As the stigma of marijuana use gradually erodes — voters in eight states favored marijuana legalization during the Nov. 8 elections — social acceptance is on the rise. But there is a downside to that, said Brad Stevenson of the Valley Marijuana Council.
“When perception of harm goes down, use goes up,” he said.
DiSalvo and Stevenson, speaking as part of the Valley Marijuana Council’s quarterly update, said government can only do so much in educating youth about detrimental effects of cannabis on the developing brain.
That onus falls on the parents, council members said. Even so, government leaders are mulling ways to bridge the gap between parents and their kids when it comes to talking pot.
Marijuana-infused edible products have authorities particularly concerned because of the innocuous appearance of many — they come as candies, cookies and brownies, among other versions.
DiSalvo, however, questioned whether it was fair to single out the cannabis industry for its seemingly seducing-looking products when the alcohol trade also promotes images of beer cans with Denver Broncos logos or green cans of Bud Light resembling Mountain Dew.
“There are attractive bottles in every window of every liquor store, and in every bar they’re lined up and beautifully lit,” he said. “Could we be treating this product unfairly because of the stigma that’s been attached to it for more than 50 years? We’re not applying the same rules; we’re applying different rules.”

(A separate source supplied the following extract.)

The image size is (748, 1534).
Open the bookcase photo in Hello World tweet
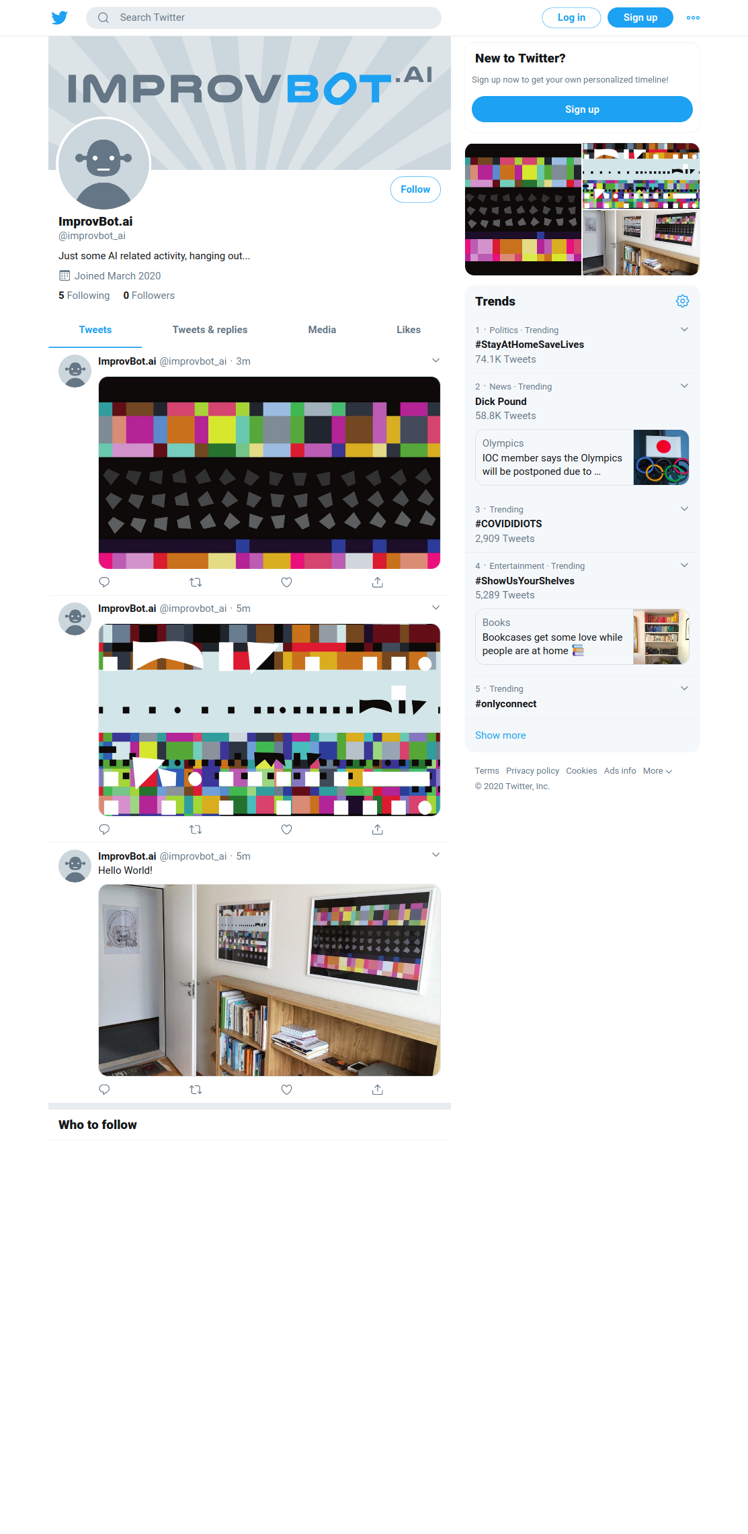coord(269,980)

In any case, DiSalvo said a simple YouTube video, produced locally, explaining the effects of marijuana on youth would be a good start. Likewise, Aspen City Councilman Art Daily suggested the creation of a marijuana bible of sorts to be distributed to local parents. Stevenson mentioned providing educational awareness at the point-of-sale in Aspen pot shops.
“I’m a parent, and I don’t know enough about this subject, not nearly enough,” Daily said. “I’d like to see your group (Valley Marijuana Council) develop something that is simple, direct and clear.”
Funding these efforts, which also could include marijuana information booths at local sports events, could possibly, in fact, fall on taxpaying cannabis consumers.
“Every penny that is collected by the city in marijuana taxes should go to this — educating parents and the youth,” Councilman Adam Frisch said. “We are collecting money, and I can’t think of a better use of it.”
In 2015, the city reaped $200,341 in sales tax collections from $8,347,557 in recreational and medical marijuana sales.
“I’ve always thought that it’s the kids who do the experimenting and our jobs to make sure they do it safely,” the sheriff said. “I think the parents need to be — and I’m not a parent so that puts me at a disadvantage — having the same conversations you’re having with your kids about alcohol, grades, college, sex. We need to have the conversation with the kids.”